Endoscopic interventions address complications identified during diagnosis. Esophageal dilation involves using balloons or dilators passed through an endoscope to widen narrowed areas (strictures) in the esophagus, improving swallowing. For active bleeding within the esophagus or stomach, endoscopic clipping or cauterization can be performed. Clips close bleeding vessels, or heat seals them, stopping the hemorrhage. In cases of Barrett’s esophagus, where chronic acid exposure replaces normal esophageal lining with abnormal cells, endoscopic ablation techniques like radiofrequency ablation (RFA) use heat to destroy precancerous cells, reducing the risk of progression to cancer.

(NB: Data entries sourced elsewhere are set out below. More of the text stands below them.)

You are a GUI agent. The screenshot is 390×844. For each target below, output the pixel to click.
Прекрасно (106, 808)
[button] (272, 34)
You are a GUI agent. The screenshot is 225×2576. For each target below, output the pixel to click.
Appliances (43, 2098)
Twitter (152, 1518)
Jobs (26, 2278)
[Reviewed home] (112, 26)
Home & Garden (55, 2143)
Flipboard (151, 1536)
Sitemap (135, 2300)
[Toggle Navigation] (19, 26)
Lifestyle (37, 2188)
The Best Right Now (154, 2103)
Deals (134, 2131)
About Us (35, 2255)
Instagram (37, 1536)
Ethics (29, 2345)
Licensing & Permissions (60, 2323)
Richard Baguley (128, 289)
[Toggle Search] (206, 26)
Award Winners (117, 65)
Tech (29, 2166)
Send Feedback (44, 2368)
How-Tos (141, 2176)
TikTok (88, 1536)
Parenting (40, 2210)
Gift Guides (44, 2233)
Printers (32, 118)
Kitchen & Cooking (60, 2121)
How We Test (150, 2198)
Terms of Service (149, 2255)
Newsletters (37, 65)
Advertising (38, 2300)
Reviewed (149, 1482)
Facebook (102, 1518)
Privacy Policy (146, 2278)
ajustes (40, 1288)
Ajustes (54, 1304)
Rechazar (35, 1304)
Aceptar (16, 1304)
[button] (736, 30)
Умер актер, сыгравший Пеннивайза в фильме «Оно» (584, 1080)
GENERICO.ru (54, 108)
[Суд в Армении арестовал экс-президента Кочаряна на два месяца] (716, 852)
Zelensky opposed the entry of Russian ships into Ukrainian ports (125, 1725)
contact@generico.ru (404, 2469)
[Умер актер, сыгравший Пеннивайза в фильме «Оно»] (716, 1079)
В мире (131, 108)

Surgical interventions are considered for chronic, severe GERD unresponsive to medication and lifestyle changes, or for anatomical issues like a large hiatal hernia. Nissen fundoplication is a common surgical procedure where the upper stomach (fundus) is wrapped around the lower esophagus and stitched. This creates a reinforced valve strengthening the lower esophageal sphincter, preventing acid reflux. The LINX Reflux Management System implants a ring of magnetic titanium beads around the lower esophagus. Magnetic attraction keeps the weak LES closed, opening only for swallowing. A less invasive option, the Transoral Incisionless Fundoplication (TIF) procedure, rebuilds the antireflux valve using a device passed through the mouth, avoiding external incisions and creating an internal barrier to reflux.

Post-Hospital Recommendations

Following a hospital stay for severe acid reflux, adhering to prescribed medication is important for long-term control. Patients are typically discharged with prescriptions for high-dose proton pump inhibitors (PPIs) or other acid-suppressing drugs, which must be taken consistently as directed. These medications are crucial for maintaining reduced acid levels and allowing esophageal lining healing.

Lifestyle modifications play a role in preventing recurrence and managing symptoms after discharge. Dietary adjustments include avoiding trigger foods such as fatty or spicy meals, citrus, chocolate, caffeine, and carbonated beverages. Maintaining a healthy weight reduces pressure on the abdomen and lower esophageal sphincter. Elevating the head of the bed by six to eight inches (using blocks or a wedge pillow) helps gravity keep stomach contents down. Avoiding meals close to bedtime (ideally two to three hours before lying down) aids in preventing nighttime reflux.

Ongoing follow-up with a gastroenterologist is necessary for monitoring the condition, adjusting medications, and performing surveillance endoscopy if complications like Barrett’s esophagus were identified. Vigilance for recurring or new severe symptoms is also important.